**DESCRIPTION OF THE TASK**
Extract the lines of the records exactly as they appear, starting at the line that contains "Click the Try API play icon" and ending at the line that contains "Action: pos(339,75)", with both of those lines included. Leave the pictures out of your answer.

= = = = =

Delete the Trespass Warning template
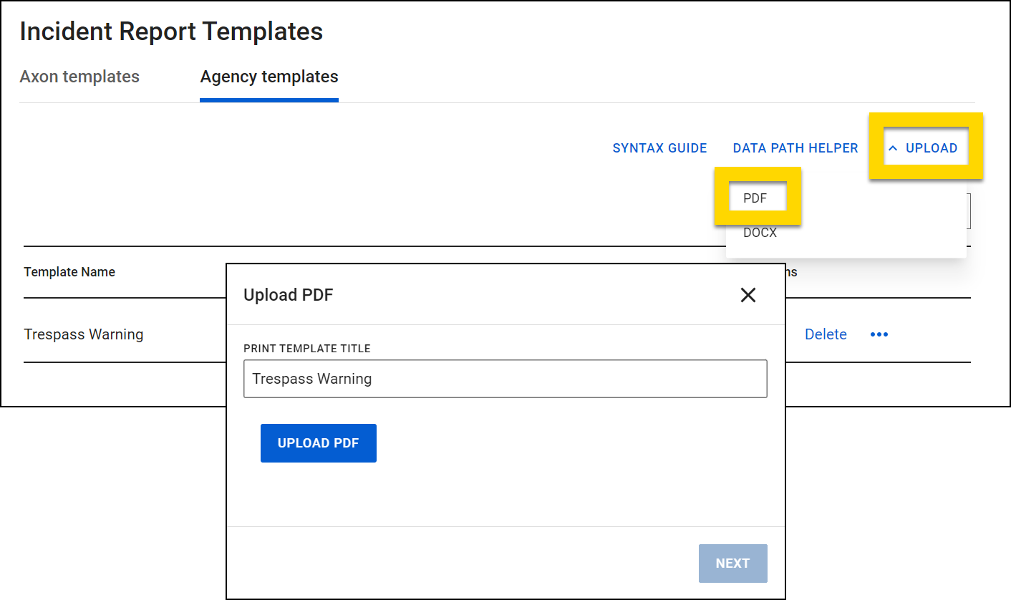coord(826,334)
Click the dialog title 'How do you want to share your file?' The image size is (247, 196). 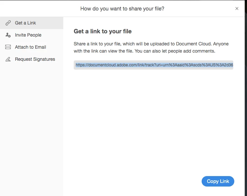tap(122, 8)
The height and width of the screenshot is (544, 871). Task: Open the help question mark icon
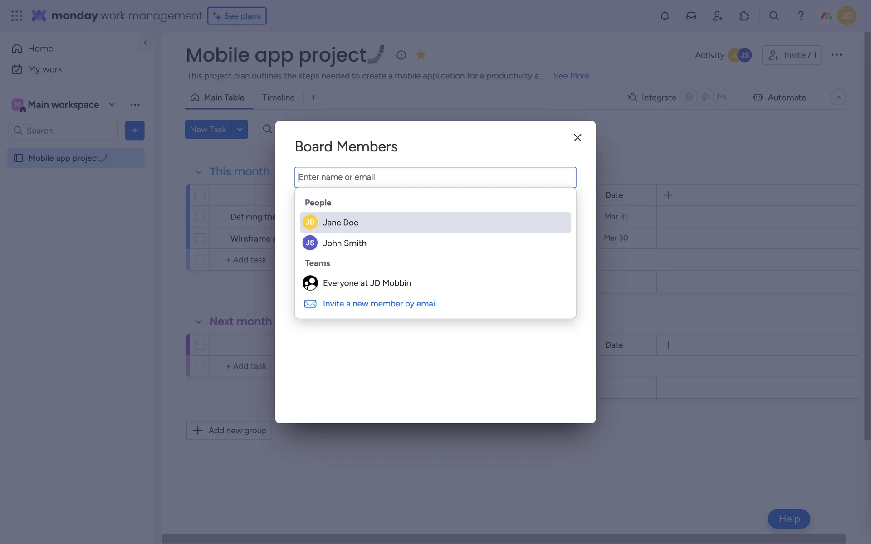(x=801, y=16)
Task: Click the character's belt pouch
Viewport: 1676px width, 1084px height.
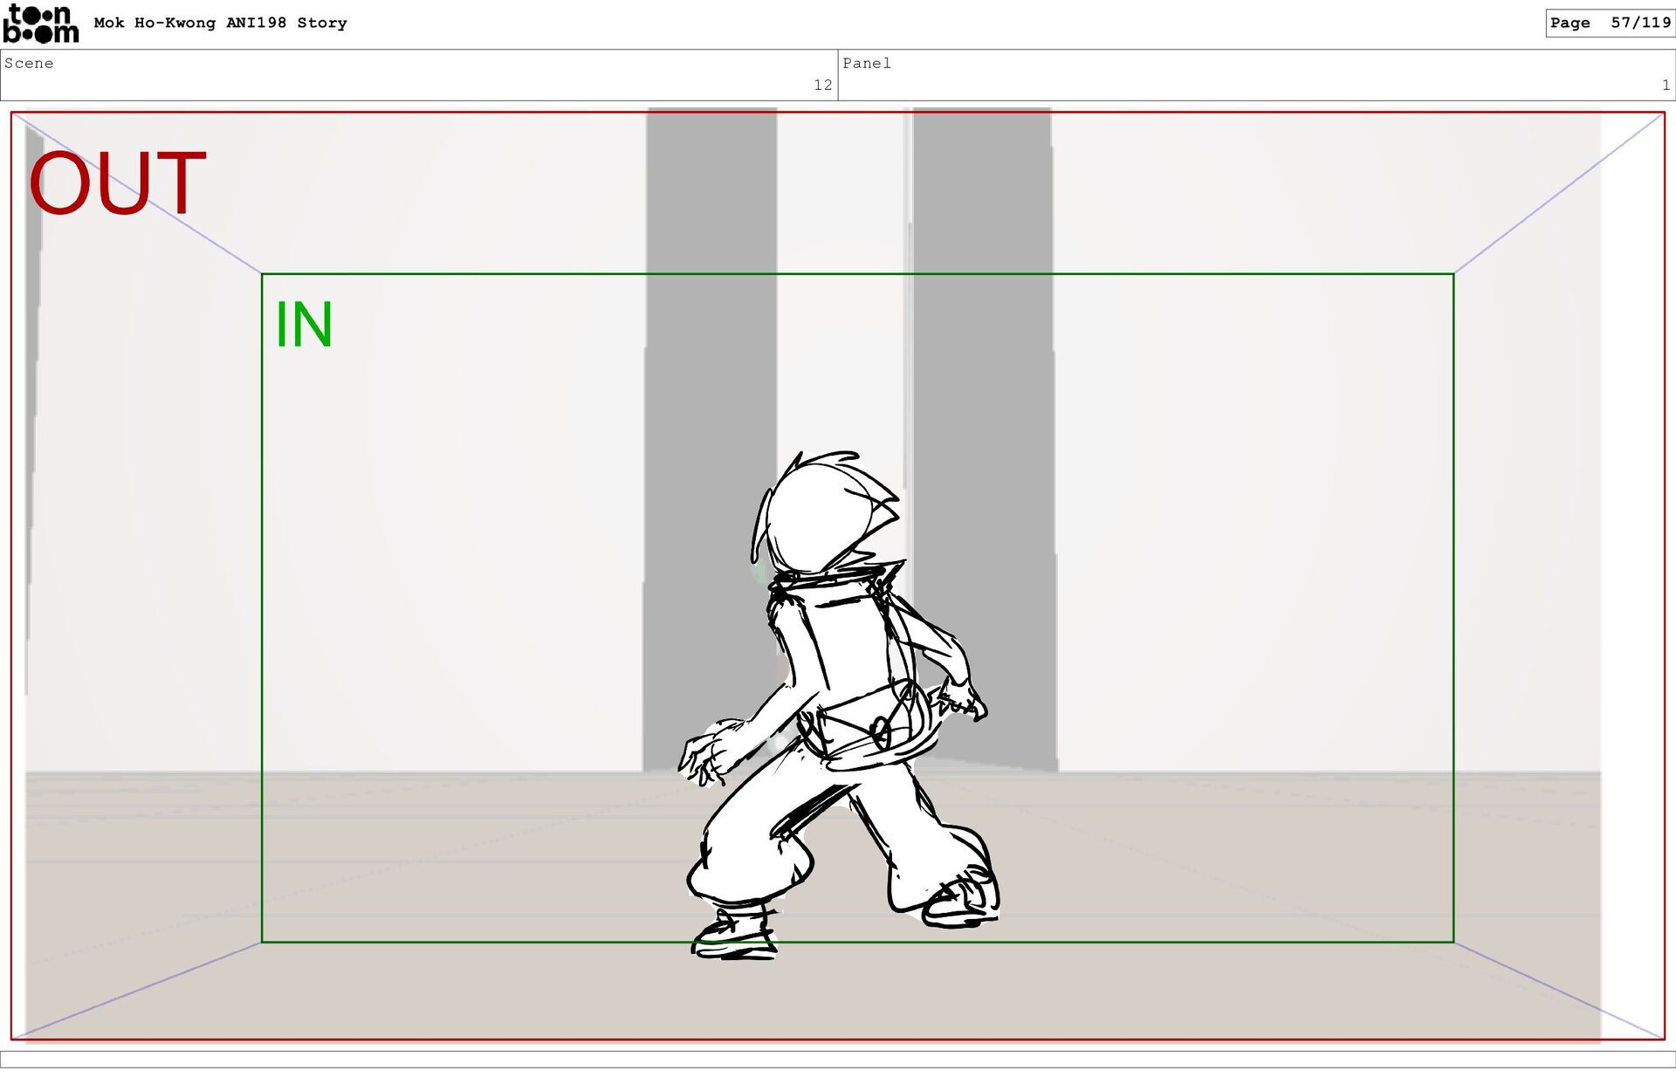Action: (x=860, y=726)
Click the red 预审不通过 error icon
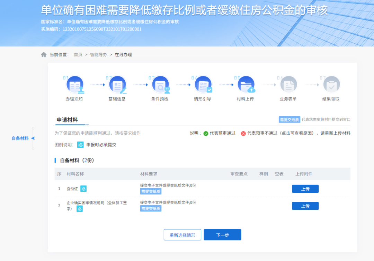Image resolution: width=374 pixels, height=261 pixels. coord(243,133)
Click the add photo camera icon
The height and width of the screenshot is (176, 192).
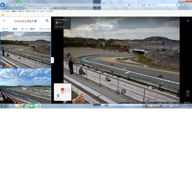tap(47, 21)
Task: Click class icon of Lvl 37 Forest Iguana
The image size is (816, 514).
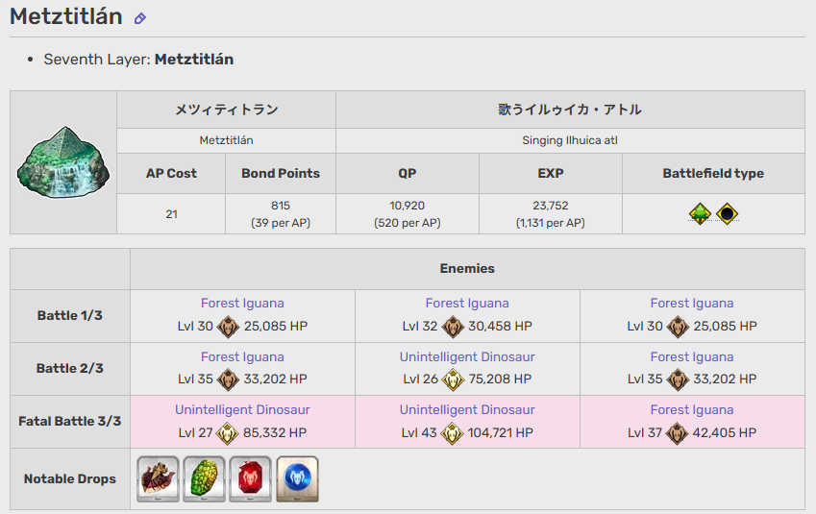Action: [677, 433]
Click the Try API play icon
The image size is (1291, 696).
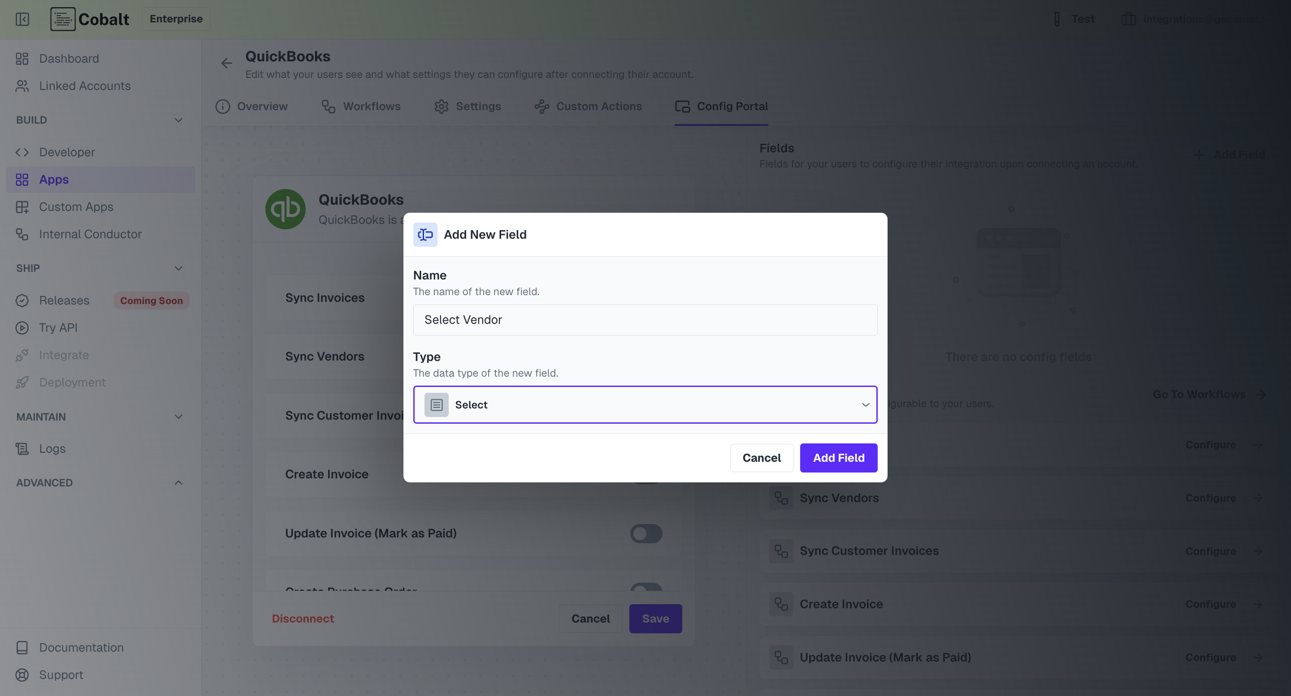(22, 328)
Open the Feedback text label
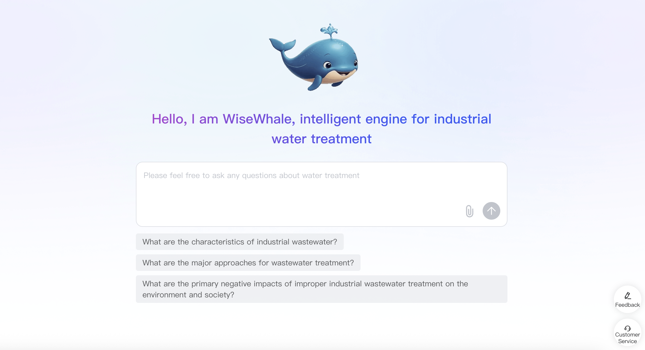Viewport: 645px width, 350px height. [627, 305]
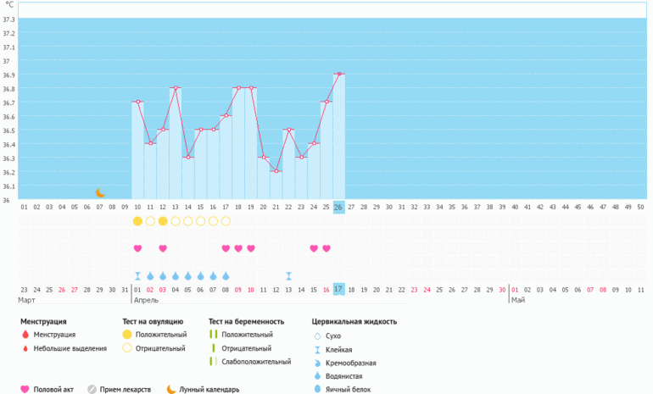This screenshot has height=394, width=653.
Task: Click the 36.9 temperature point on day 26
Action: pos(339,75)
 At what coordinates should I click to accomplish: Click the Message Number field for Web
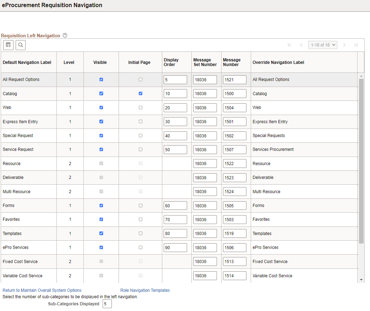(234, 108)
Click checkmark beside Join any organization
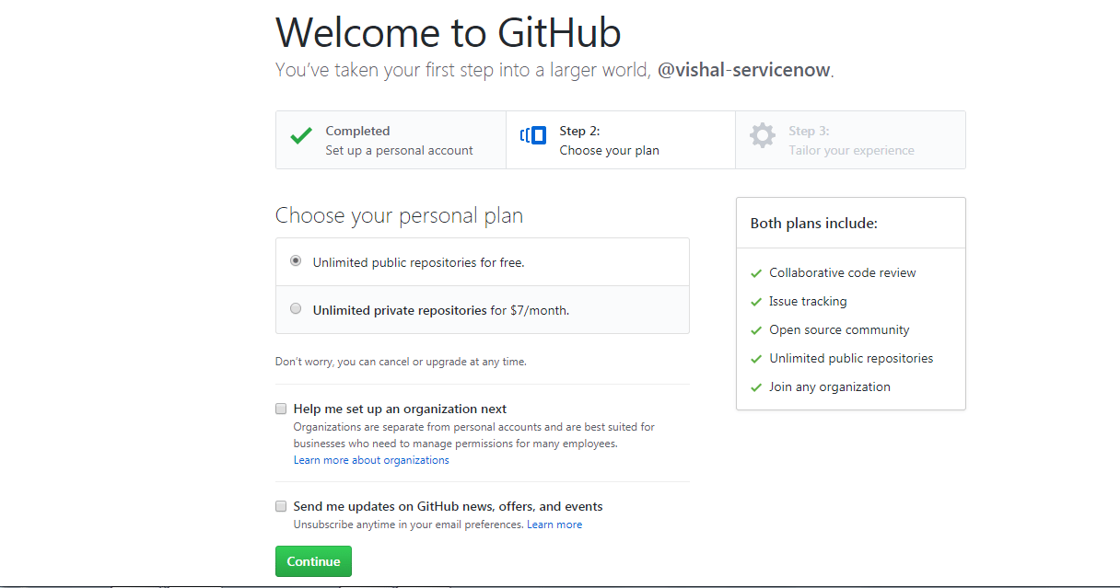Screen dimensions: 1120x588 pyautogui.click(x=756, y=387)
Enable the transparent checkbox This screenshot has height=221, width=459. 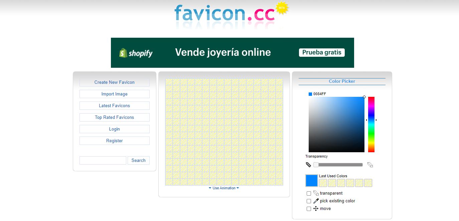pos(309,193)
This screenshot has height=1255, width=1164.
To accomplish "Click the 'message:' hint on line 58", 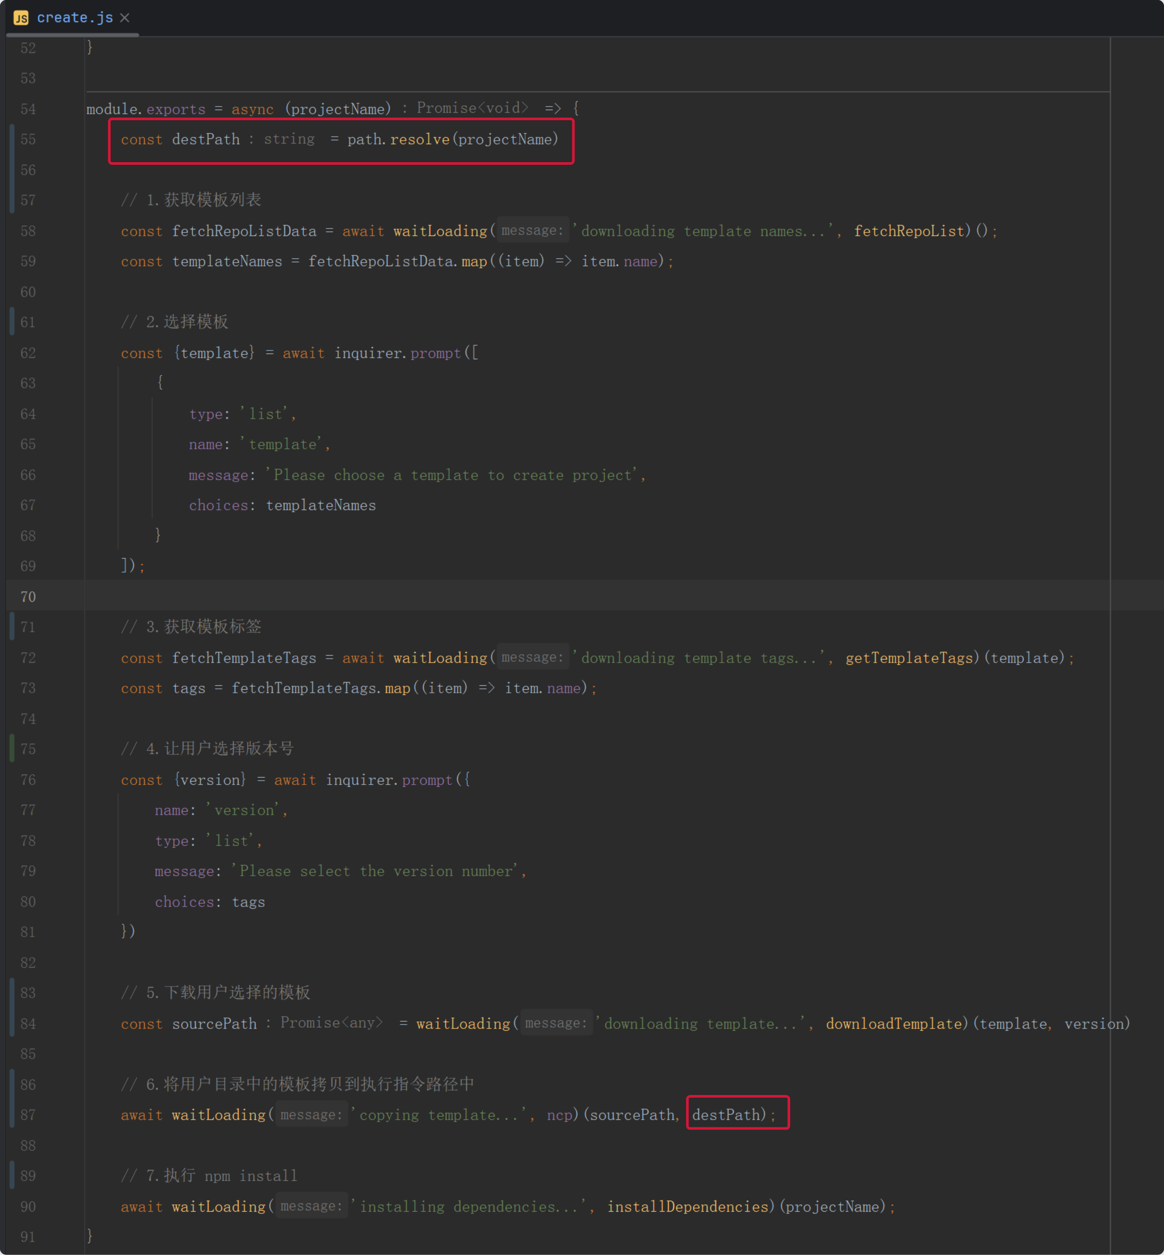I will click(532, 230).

= = = = =

**THE COMPLETED TASK**
Click the Try API play icon
The image size is (1291, 696).
(22, 328)
Open the Feedback text label
Viewport: 645px width, 350px height. [627, 305]
This screenshot has height=394, width=653.
Task: Click the 36.9 temperature point on day 26
Action: pos(339,75)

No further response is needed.